===== 文章段落
2013年8月6日

我等你,召喚我

You gotta…you gotta take this job serious. This is the future of this nation. -Jeff Bliss


  今年五月,一名美國德州的高中學生Jeff Bliss,在上歷史課時,因為受不了老師整堂課都坐著上課,認為老師缺乏熱情,於是在課堂上公然「教訓」老師。他要求老師站在講台前和學生互動,並且要加入討論,整個過程被同學拍了下來放上YouTube後,被瘋狂傳閱,也讓傑夫成了美國暴紅人物,同時引發大家思考,到底教育的本質該是怎樣?
  據報導,這位坐著上課態度敷衍的歷史老師,被學校要求暫時休假,等待學校調查到底有沒有過失。但,不禁思考,相同的「革命」是否可能在台灣發生?若發生了,Jeff是否會被以頂撞師長為由,遭到學校記過處分?
  事實上,我曾一直扮演Jeff叛逆的角色,卻付出了極大的代價。
==========
===== 資料集
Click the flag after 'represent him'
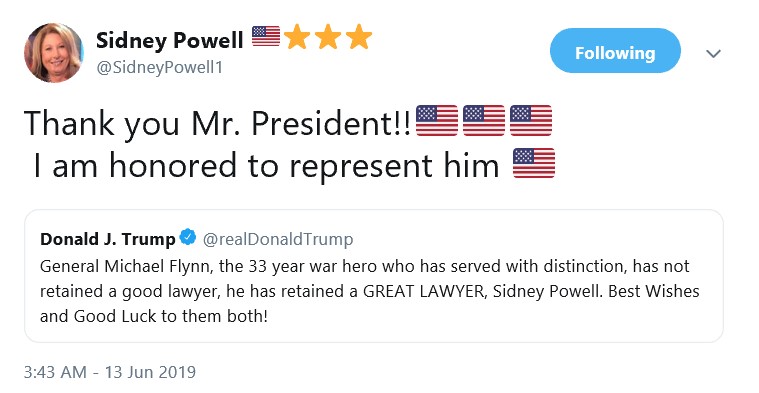 (x=533, y=163)
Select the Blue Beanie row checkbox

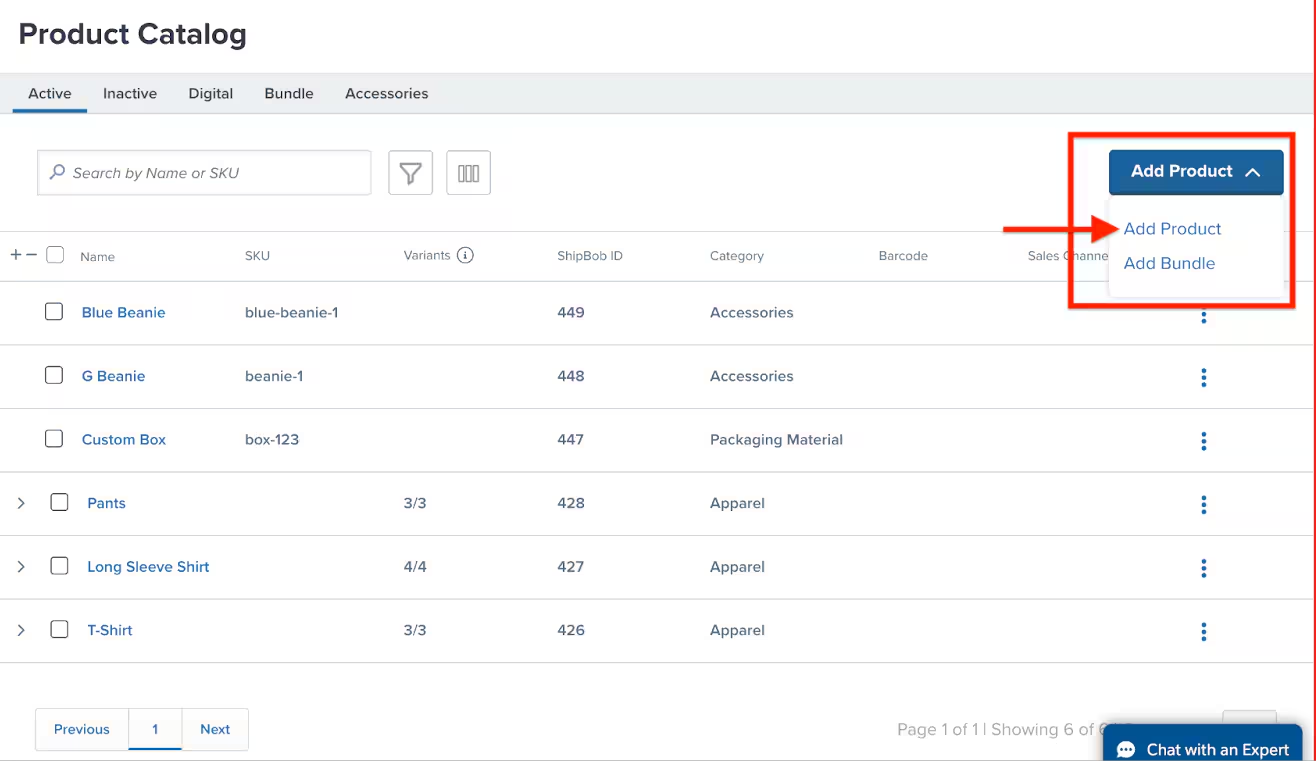[54, 311]
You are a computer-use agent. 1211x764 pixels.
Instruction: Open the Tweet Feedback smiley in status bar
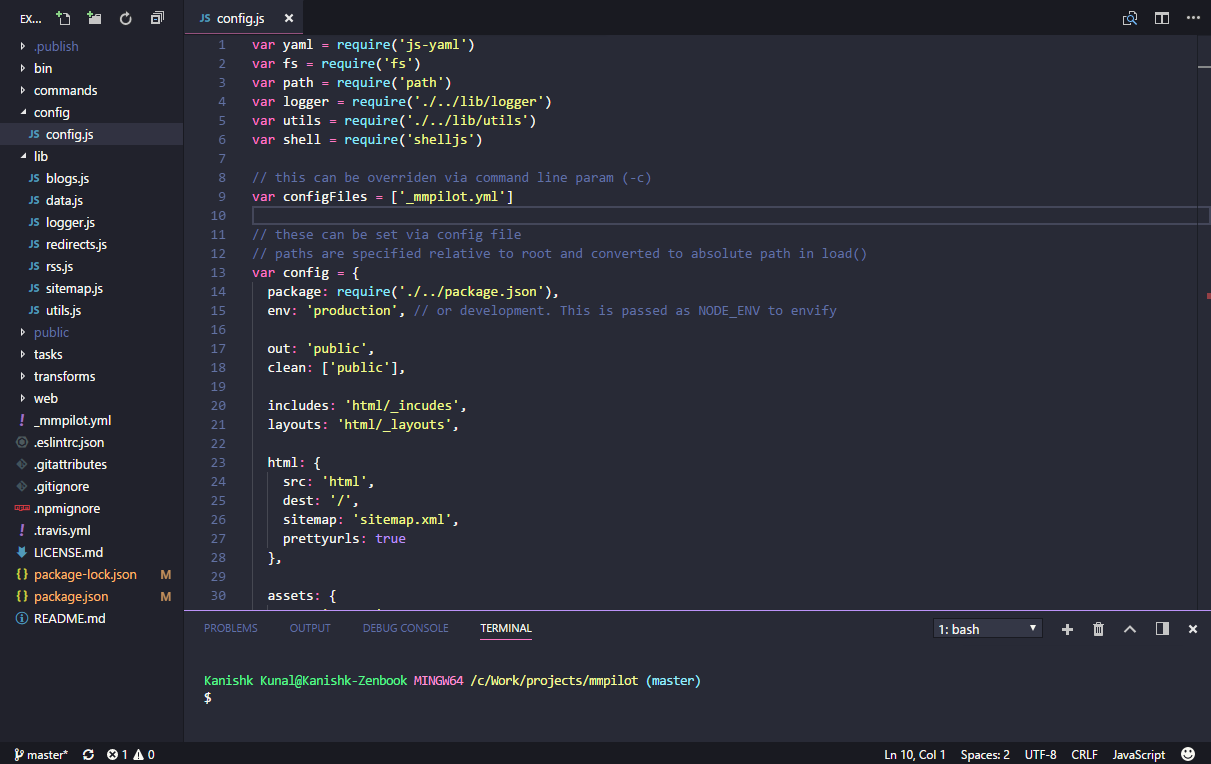tap(1187, 754)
==========
● **請完成**:
請接續前面那篇談Jeff Bliss課堂事件的文章,從最後一句之後往下寫。

● **參考答案**:
  國中時,寄住在學校一位國文老師家中。在學校考不好挨揍,回去後還要再被這位老師修理一次。一天一位學長晚讀時被抓到畫漫畫,老師就是一巴掌,學長鼻血瞬間噴出,但血太多了,等到學長雙手捧著,鮮血慢慢溢出時,老師才允許學長去做處理。
  學長「那一池血」嚇醒了我──不對的,這是不對的,一個老師不該被授予那麼大的權利,不該傷害另一個人的身體。但老師仍繼續「執刑」,國三修理完換國二,雙胞胎哥哥修理完,馬上要修理我。不知那裡來的勇氣,我舉起手:「你不能再打我了,我要打電話回家」。
  這通電話救了我,也喚醒了我叛逆的靈魂。但三年寄宿煉獄並非一無所獲,老師家中整牆的國文參考書籍被我鯨吞蠶食,也種下日後另一顆悖反的種子。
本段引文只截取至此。